Document>
* * * * *
Breslow v. Baldwin Twp. Sch. Dist.

Annotate this Case

408 Pa. 121 (1962)

Breslow v. Baldwin Township School District.

Supreme Court of Pennsylvania.

Argued April 24, 1962.

June 28, 1962.

*122 Before BELL, C.J., MUSMANNO, JONES, COHEN, EAGEN and O'BRIEN, JJ.

Sidney M. Ruffin, with him John E. Perry, and Burgwin, Ruffin, Perry & Pohl, for plaintiffs.

Edward R. Lawrence, with him Paul, Lawrence & Rock, for defendant.

George F. Baer Appel, with him Benjamin R. Townsend, James J. Prendergast, and Townsend, Elliott & Munson, for Local Government Conference, under Rule 65.

OPINION BY MR. CHIEF JUSTICE BELL, June 28, 1962:

Was the amendatory Act of 1961 defining "assessed value" as market value, in determining an increase of debt of a school district, constitutional?

Plaintiffs, who are residents and taxpayers of the School District of Baldwin Township, Allegheny County, filed a complaint in this Court seeking to enjoin the defendant School District, a corporation, from issuing and selling a proposed $2,500,000 issue of general obligation bonds of the Baldwin Township School District.

This Court assumed original jurisdiction in this case under the provisions of Article V, § 3, of the Pennsylvania Constitution which pertinently provide: "The jurisdiction of the Supreme Court shall extend over the State, and the judges . . . shall have original jurisdiction in cases of injunction where a corporation is a party defendant, . . ." Such jurisdiction extends to corporations municipal in nature: Hyam v. Upper *123 Montgomery Joint Authority, 399 Pa. 446, 160 A.2d 539, and cases cited therein.

The relevant facts which are not in dispute are as follows:

On January 10, 1962, defendant's board of directors, without the consent of the electorate, adopted a resolution authorizing the issue and sale of $2,500,000 principal amount of general obligation bonds of the defendant school district and set May 9, 1962, as the date for the receipt of bids for said bonds. This resolution was adopted pursuant to §§ 201 and 203 of the Municipal Borrowing Law of June 25, 1941, P.L. 159, 53 PS §§ 6201 and 6203, which pertinently provide as follows:

"Section 201. Limitation on municipal debt.
* * * * *
What the task asks> Please continue the court opinion on the school district bond case from the point where it stops. The listing has no connection to the court opinion.

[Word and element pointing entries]
* * * * *
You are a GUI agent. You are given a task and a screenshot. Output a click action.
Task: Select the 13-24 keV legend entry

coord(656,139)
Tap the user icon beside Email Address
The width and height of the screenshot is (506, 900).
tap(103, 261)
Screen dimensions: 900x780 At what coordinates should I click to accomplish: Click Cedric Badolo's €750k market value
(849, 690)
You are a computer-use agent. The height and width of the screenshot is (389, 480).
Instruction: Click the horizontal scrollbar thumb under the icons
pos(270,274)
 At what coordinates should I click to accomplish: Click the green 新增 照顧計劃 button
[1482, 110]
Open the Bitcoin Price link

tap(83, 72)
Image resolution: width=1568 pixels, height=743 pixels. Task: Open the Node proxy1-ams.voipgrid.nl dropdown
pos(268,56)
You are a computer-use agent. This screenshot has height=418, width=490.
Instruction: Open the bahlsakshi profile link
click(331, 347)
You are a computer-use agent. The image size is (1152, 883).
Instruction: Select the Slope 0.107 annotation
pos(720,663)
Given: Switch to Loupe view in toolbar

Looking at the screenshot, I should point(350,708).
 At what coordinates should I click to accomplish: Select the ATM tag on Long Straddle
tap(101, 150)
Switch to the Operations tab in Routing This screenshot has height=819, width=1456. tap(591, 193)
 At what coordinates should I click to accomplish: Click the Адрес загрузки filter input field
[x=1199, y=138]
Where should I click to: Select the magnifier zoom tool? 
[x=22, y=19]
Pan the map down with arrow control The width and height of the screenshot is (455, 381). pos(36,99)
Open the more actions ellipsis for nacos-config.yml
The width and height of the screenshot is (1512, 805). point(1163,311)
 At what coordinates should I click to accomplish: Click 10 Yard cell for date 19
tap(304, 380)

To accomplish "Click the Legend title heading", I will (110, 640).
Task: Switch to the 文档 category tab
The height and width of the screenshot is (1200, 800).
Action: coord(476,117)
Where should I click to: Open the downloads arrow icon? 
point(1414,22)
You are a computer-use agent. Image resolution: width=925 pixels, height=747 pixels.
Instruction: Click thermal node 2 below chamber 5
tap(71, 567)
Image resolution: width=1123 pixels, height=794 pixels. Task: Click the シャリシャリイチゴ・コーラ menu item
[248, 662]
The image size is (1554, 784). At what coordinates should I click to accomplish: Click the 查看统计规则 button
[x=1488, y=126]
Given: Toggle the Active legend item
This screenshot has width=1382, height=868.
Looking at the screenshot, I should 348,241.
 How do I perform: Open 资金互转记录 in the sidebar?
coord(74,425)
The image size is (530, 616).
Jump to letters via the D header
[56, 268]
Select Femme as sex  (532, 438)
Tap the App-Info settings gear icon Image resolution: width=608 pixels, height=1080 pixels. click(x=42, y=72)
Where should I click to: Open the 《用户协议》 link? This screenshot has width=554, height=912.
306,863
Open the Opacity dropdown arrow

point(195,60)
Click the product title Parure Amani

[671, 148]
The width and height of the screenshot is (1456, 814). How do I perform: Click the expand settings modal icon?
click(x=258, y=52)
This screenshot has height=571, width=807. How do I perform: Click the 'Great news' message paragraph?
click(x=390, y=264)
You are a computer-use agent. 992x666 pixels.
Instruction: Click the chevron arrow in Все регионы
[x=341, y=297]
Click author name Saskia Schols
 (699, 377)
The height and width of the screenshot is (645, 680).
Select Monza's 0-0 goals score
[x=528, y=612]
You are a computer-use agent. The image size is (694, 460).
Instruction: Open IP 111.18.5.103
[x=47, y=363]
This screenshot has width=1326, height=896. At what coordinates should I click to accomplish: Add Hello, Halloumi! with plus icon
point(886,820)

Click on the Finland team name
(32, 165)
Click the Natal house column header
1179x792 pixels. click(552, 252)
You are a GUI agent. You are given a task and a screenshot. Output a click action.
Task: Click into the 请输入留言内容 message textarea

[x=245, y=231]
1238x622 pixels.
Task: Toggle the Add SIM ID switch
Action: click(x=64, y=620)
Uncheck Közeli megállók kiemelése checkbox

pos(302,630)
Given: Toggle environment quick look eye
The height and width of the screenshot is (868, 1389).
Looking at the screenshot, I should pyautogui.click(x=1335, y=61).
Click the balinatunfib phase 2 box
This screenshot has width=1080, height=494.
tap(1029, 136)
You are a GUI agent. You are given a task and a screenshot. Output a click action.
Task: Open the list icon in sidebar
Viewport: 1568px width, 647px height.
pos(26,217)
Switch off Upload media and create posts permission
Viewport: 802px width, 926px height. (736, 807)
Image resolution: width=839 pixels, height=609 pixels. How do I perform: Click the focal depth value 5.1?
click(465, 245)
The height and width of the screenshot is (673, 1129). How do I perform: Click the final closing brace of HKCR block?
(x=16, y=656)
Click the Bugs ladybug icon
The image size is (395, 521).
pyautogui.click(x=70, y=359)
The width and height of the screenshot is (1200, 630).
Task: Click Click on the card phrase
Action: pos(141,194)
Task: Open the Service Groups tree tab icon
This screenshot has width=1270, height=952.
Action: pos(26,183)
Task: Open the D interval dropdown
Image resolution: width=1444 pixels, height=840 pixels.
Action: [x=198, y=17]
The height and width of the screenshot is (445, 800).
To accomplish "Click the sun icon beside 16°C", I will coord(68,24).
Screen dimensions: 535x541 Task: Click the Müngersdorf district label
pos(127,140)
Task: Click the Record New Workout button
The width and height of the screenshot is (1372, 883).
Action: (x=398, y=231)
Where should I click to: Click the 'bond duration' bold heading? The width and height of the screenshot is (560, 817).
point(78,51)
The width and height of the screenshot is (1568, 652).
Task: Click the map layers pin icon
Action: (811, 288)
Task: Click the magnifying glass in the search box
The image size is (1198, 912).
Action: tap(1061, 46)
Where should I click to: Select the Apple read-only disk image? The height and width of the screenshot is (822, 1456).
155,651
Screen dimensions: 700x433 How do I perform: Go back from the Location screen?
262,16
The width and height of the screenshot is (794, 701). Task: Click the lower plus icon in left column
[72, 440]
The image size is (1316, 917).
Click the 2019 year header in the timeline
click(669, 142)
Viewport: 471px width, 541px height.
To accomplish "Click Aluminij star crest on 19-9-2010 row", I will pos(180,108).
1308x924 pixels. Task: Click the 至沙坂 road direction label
* * * * *
The reply>
"Whenever the net debt of any municipality[*] shall be equal to . . . seven per centum, in the case of all other municipalities (except school districts of the first class which shall be limited to two per centum), of the assessed valuation,[**] it shall be unlawful to increase the same by borrowing money (except in the case of issuing evidences of debt in anticipation of current revenues), and any such increase shall be void, and any general obligation bonds issued to evidence such increase of debt shall be of no binding force upon such municipality. . . ."

"Section 203. Increase of debt by issuance of general obligation bonds by corporate authorities and with the assent of electors.

"(a) Any municipality may incur debt or increase its debt by the issue of general obligation bonds by vote *124 of the corporate authorities thereof without the assent of the electors to an amount in the aggregate not exceeding two per centum of the assessed valuation.

. . ."

The words "assessed valuation" as used in the Municipal Borrowing Law, supra, are defined in § 102 (h), as amended by § 1 of the Act of July 28, 1961, P.L. 917, to mean "market value".

"(h) `Assessed valuation', the market valuation of all property at such rates and prices for which the same would separately bona fide sell taxable in the municipality for the purposes of the municipality, as last determined by the board, bureau or persons charged by law with the duty of determining the valuation of such property for tax purposes, or in any municipality in which the board, bureau or persons charged by law with the duty of determining the value of such property for tax purposes does not fix the market valuation of property, such market valuation shall be the market valuation fixed and certified by the State Tax Equalization Board."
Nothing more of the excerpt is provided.